Please rewrite the part of the listing that runs from the line containing "The width and" through the end of the listing as a Markdown table with the columns Row and Text. Skip blank lines and leave out the pictures.
--- START OF Information shown ---
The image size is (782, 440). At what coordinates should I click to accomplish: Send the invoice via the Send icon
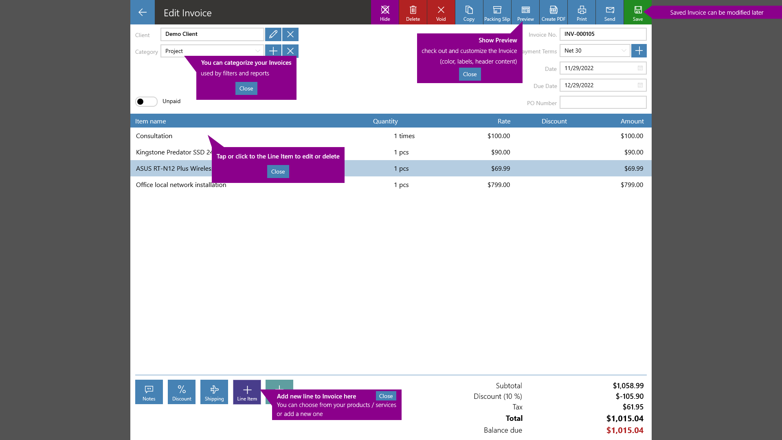(x=609, y=12)
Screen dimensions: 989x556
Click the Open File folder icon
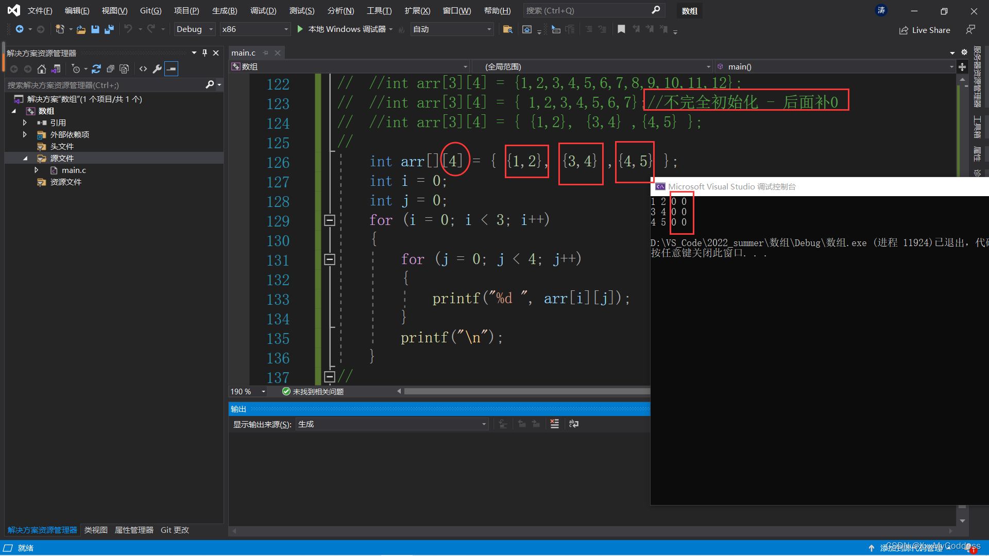[x=81, y=29]
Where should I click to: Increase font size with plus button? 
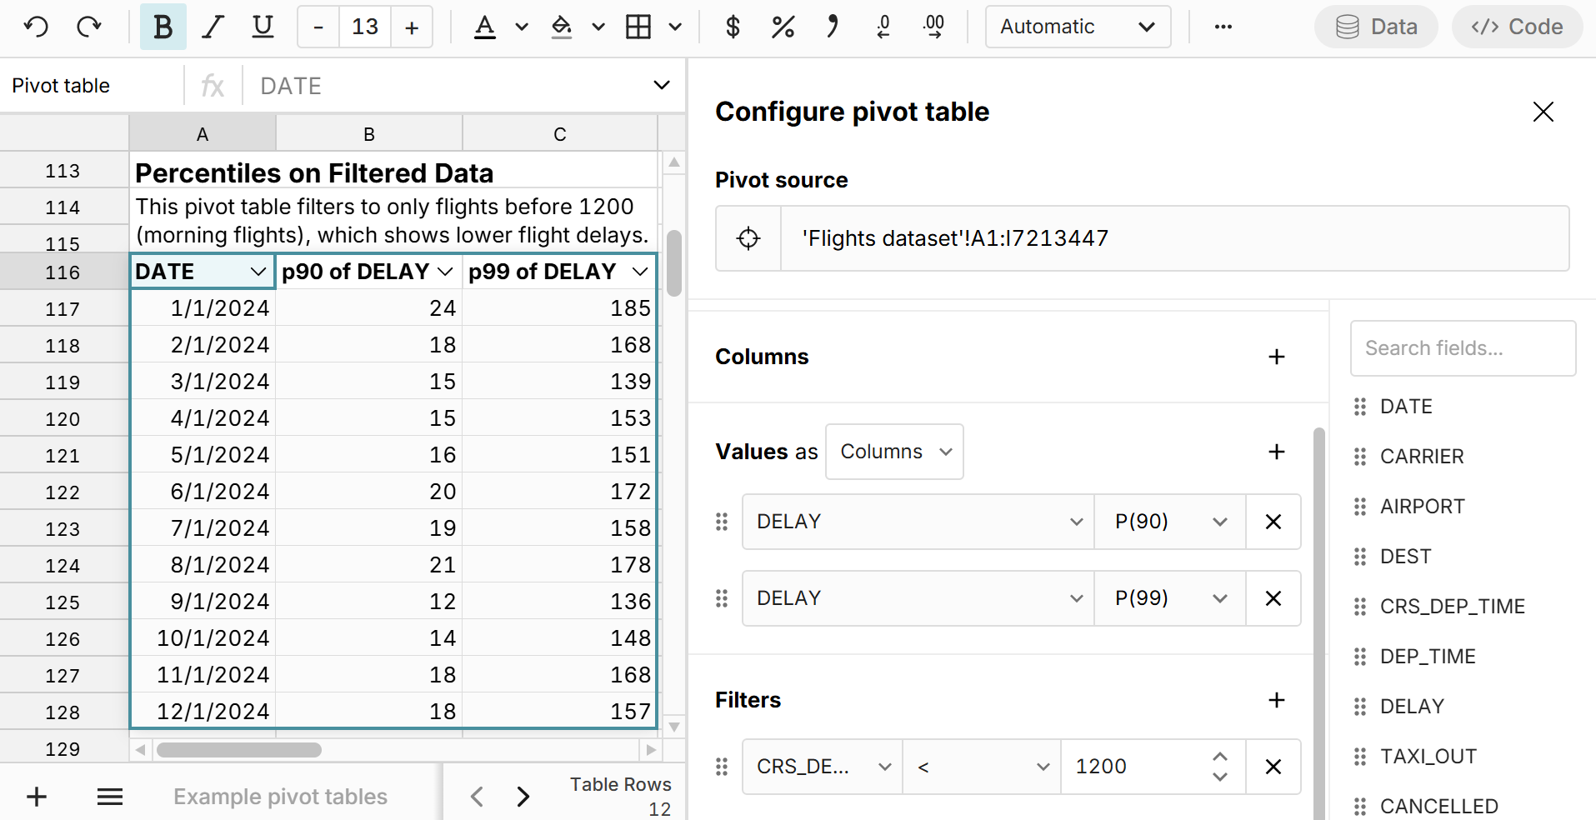coord(412,27)
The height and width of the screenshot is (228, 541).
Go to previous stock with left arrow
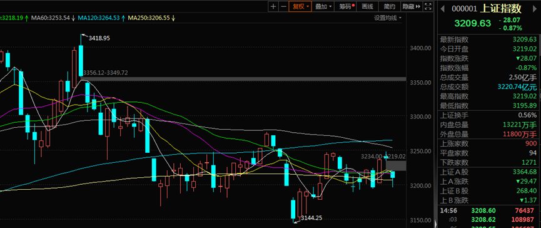click(443, 9)
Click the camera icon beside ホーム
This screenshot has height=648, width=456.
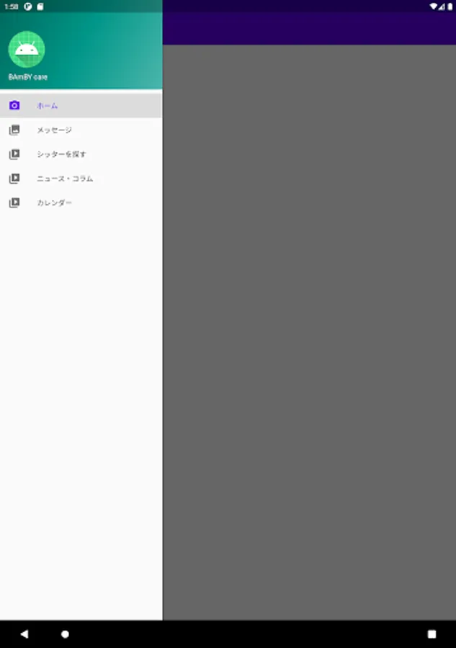pyautogui.click(x=14, y=105)
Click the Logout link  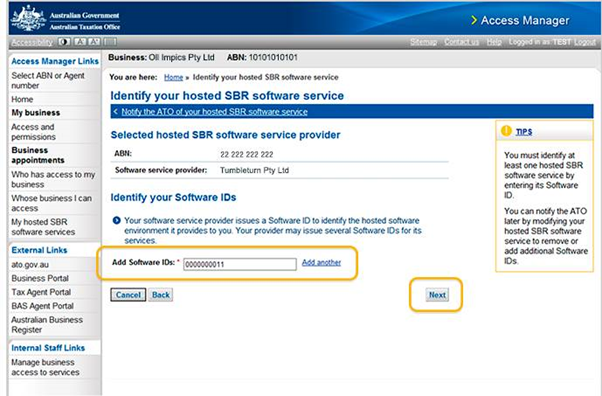pos(585,41)
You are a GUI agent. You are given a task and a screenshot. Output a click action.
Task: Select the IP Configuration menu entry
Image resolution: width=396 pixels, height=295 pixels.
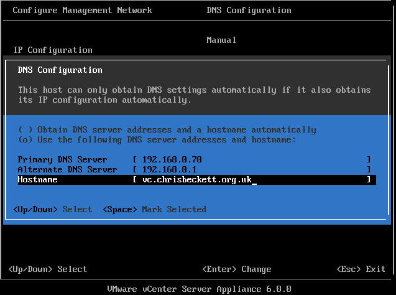pos(53,50)
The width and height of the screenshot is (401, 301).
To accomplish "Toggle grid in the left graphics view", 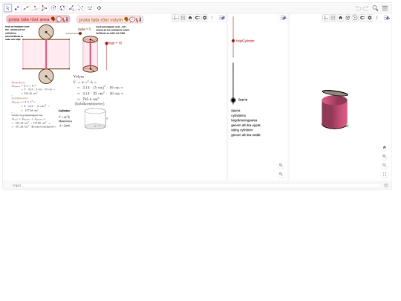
--- END OF Information shown ---
Finished task:
| Row | Text |
|---|---|
| 1 | The width and height of the screenshot is (401, 301). |
| 2 | To accomplish "Toggle grid in the left graphics view",  |